The key reason for this mobilization of traditional healers is the institutional uncertainty that remains regarding the regulation of alternative and traditional medicine. The Health Minister has noted on several occasions that the Ministry was drawing up guidelines for regulating such products, but none have yet come to any concrete fruition. All products claiming to have medicinal properties thus continue to fall under the ambit of the MCC, but in a context in which Tshabalala-Msimang and her Director General have persistently failed to act on complaints that Rath and the purveyors of ‘Ubhejene’ were breaking the law. As Madlala-Routledge recognizes, uncertainty over the role of traditional medicine continues to sow confusion and undermine the scientific approach to AIDS treatment.

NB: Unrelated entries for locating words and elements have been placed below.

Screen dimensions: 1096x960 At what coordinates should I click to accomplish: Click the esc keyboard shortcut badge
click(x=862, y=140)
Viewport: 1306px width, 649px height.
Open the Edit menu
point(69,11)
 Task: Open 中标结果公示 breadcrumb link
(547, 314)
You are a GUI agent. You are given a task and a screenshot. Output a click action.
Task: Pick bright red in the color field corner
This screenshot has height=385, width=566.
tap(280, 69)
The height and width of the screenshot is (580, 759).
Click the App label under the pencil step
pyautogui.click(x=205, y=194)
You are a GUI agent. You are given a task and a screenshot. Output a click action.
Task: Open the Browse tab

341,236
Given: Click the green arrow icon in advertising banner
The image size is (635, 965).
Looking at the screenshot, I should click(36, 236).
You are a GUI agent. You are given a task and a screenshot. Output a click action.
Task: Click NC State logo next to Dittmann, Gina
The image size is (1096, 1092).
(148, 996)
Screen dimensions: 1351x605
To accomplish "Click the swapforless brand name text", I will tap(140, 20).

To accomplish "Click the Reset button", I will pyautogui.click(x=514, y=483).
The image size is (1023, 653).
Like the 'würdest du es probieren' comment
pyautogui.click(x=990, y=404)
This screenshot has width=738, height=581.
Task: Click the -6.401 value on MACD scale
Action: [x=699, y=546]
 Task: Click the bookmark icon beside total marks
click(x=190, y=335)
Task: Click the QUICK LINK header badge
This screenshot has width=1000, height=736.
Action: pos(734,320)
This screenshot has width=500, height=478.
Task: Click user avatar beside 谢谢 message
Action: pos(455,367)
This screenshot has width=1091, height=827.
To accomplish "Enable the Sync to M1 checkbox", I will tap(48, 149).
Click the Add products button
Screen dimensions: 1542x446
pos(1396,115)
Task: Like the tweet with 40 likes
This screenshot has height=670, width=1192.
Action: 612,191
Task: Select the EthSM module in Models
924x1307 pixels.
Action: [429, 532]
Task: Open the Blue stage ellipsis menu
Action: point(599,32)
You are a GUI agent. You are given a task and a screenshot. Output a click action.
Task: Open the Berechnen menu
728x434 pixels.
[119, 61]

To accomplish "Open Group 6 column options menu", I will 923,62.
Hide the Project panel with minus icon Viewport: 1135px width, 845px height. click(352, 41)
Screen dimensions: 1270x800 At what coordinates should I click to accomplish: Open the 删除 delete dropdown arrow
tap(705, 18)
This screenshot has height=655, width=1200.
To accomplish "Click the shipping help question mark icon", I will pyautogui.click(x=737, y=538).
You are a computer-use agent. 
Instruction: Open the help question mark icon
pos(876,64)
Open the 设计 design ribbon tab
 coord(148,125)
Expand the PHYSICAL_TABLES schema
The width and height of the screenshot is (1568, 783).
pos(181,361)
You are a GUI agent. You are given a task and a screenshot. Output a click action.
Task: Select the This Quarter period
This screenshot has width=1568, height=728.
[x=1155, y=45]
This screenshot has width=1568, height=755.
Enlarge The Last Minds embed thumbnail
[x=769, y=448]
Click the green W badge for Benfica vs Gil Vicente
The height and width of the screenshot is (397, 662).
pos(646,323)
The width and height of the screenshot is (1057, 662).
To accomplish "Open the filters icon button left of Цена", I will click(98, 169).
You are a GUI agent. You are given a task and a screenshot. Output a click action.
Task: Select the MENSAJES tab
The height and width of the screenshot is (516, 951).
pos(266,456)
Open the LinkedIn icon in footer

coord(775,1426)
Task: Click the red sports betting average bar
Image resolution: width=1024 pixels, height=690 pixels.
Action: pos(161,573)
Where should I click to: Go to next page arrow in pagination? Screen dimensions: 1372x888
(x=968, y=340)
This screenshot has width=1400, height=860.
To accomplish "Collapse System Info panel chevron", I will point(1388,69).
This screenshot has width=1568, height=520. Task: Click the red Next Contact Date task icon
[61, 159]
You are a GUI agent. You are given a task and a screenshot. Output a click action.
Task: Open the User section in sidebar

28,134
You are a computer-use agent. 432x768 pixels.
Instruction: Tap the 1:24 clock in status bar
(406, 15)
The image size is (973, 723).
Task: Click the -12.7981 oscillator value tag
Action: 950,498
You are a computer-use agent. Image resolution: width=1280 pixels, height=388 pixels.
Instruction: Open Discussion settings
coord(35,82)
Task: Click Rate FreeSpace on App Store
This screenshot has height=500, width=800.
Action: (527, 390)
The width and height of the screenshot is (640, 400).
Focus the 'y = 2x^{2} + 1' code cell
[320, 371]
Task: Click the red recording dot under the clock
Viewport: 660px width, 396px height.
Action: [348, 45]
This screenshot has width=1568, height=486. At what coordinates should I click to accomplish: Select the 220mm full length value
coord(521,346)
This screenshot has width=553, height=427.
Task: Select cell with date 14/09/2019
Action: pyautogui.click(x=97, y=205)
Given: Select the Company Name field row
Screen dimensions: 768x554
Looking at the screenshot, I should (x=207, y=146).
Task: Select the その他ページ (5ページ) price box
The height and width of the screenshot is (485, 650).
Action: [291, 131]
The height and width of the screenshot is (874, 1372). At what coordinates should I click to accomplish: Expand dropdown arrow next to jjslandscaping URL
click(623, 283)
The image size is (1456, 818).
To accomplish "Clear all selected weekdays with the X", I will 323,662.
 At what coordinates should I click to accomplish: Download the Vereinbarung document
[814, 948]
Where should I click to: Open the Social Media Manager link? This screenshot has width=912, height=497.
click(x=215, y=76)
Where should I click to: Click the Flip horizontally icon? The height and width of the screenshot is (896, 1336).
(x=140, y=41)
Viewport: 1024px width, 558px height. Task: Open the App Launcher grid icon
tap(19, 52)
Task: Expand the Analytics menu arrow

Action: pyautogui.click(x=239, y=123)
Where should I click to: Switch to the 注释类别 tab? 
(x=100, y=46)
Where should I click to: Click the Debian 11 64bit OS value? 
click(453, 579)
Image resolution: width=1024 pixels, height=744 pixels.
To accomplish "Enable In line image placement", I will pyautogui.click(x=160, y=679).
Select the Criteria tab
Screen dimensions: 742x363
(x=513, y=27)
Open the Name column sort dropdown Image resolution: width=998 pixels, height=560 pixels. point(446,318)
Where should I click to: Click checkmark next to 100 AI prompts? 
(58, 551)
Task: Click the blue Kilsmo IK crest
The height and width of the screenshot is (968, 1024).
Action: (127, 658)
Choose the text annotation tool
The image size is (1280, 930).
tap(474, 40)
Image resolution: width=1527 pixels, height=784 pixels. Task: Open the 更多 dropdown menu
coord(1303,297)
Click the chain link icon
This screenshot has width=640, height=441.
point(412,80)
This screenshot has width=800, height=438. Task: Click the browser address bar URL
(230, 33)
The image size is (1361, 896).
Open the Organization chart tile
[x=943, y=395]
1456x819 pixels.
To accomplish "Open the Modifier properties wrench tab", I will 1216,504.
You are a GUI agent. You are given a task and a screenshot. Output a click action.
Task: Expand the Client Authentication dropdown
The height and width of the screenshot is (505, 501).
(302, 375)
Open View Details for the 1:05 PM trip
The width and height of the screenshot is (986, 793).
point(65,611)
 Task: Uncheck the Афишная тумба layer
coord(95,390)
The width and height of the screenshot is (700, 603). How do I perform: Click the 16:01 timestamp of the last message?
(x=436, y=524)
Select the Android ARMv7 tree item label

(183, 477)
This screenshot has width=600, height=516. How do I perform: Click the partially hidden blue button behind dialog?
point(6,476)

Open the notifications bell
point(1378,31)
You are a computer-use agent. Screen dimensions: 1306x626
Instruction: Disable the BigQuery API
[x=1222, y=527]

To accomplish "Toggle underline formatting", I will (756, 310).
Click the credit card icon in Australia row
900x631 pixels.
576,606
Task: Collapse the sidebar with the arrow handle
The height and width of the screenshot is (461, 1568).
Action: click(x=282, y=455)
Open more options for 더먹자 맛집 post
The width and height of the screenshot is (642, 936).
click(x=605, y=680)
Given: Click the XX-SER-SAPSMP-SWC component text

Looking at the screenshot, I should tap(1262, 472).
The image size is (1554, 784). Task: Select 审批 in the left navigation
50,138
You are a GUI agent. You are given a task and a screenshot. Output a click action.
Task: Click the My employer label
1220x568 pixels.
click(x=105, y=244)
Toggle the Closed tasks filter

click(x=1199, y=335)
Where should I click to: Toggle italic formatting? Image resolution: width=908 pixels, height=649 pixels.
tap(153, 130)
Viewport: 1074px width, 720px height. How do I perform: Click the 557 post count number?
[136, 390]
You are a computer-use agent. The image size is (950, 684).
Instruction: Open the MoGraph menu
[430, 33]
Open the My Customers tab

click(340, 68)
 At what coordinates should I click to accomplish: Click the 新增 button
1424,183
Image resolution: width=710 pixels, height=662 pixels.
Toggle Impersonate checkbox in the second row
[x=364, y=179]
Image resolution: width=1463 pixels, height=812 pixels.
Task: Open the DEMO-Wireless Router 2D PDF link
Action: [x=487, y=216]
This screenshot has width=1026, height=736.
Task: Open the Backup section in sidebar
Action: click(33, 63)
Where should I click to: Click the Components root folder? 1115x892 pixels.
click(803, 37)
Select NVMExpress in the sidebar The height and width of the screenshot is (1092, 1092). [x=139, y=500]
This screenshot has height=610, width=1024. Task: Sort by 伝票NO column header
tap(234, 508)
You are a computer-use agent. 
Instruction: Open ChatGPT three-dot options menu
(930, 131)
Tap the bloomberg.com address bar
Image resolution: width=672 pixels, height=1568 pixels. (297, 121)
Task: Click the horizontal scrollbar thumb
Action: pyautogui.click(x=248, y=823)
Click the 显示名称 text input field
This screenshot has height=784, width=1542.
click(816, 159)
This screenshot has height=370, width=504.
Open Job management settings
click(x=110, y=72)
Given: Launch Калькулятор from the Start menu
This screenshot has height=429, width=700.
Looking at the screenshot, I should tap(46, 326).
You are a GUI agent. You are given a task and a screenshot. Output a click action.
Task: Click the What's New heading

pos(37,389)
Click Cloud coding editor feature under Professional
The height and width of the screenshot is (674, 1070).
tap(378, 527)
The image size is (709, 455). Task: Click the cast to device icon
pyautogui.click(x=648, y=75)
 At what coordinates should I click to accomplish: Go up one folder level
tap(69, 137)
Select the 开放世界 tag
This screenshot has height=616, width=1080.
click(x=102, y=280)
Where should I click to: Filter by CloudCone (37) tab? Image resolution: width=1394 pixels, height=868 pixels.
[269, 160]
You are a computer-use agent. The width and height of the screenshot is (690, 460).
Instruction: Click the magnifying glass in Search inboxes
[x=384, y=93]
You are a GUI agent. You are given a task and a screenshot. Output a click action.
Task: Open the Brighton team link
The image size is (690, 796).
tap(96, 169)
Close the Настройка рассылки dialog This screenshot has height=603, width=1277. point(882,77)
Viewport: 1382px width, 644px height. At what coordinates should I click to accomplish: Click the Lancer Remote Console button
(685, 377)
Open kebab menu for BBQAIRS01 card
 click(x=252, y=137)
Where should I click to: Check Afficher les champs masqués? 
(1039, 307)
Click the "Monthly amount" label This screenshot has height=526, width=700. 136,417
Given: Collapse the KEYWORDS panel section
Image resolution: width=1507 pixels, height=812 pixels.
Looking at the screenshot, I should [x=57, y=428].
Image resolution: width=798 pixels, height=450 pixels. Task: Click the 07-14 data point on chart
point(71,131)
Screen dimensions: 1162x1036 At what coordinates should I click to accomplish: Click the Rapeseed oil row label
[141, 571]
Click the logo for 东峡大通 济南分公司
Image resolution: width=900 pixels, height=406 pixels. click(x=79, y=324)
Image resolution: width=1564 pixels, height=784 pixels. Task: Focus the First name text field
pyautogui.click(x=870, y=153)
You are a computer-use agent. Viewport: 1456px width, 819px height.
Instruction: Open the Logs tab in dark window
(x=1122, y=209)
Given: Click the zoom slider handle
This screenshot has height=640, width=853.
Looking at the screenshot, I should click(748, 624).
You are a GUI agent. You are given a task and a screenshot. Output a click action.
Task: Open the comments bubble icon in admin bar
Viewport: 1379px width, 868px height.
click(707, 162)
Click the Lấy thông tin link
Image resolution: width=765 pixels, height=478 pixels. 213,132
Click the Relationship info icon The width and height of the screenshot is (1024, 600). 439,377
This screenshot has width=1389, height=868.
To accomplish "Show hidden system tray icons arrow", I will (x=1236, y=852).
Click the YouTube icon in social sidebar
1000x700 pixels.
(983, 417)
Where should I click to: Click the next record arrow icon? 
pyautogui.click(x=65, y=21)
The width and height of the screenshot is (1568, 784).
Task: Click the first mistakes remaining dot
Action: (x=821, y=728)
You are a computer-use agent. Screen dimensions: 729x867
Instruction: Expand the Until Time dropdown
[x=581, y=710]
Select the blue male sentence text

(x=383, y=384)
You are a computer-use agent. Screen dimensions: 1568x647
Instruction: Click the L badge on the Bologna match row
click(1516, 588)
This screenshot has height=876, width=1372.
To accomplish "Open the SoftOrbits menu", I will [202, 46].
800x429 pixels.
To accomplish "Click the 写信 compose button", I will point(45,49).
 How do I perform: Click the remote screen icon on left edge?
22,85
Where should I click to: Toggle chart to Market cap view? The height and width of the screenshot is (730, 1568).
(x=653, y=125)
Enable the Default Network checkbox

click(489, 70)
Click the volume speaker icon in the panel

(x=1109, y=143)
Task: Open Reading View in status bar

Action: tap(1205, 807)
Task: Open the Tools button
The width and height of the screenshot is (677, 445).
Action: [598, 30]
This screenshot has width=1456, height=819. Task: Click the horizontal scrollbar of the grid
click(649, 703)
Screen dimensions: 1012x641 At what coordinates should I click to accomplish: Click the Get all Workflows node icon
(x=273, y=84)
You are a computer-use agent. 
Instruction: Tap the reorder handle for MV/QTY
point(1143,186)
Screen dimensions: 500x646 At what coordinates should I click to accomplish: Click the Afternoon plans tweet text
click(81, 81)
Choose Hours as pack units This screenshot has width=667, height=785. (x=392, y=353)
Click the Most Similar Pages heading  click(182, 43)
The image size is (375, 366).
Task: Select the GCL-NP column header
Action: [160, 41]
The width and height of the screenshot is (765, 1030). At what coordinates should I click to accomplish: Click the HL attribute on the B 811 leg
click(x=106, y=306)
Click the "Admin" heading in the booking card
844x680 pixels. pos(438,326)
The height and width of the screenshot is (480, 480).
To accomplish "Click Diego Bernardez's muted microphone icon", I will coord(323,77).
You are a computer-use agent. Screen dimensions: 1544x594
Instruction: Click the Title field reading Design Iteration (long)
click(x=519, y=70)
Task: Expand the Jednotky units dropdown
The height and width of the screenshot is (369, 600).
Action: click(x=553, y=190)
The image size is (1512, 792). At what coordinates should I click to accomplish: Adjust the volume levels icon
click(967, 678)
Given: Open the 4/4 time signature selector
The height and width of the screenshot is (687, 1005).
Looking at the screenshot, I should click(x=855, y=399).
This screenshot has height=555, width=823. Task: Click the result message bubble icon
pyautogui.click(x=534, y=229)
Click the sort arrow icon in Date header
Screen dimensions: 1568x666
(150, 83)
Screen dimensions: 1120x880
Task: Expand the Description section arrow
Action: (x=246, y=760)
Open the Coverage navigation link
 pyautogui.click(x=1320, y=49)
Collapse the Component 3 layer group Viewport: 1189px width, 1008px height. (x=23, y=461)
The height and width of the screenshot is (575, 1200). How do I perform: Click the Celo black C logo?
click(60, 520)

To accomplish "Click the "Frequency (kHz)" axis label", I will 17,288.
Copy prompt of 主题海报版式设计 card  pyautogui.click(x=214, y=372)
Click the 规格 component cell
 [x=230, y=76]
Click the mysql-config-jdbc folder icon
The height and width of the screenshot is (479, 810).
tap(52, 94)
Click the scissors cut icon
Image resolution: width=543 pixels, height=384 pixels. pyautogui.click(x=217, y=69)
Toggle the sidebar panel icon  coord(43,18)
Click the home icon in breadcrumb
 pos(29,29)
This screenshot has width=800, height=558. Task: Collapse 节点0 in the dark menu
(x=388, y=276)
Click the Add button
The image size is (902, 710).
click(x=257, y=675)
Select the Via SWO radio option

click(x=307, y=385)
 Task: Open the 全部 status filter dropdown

Bringing this situation under control will require more than ideological battle – it will require real institutional reform within the Department of Health. It requires a new Health Minister and strong support from Cabinet to repair Mbeki's most pernicious legacy: the erosion of the scientific regulation of medicine in South Africa. It also requires a new Health Minister who has the competence to manage the Department of Health (recent allegations about Tshabalala's alcoholism and theft conviction in Botswana have raised further doubts about her competence to run a national department).95 There is an urgent need for new leadership to mobilize South Africa's scarce resources effectively and efficiently in the long hard battle against AIDS that still lies ahead.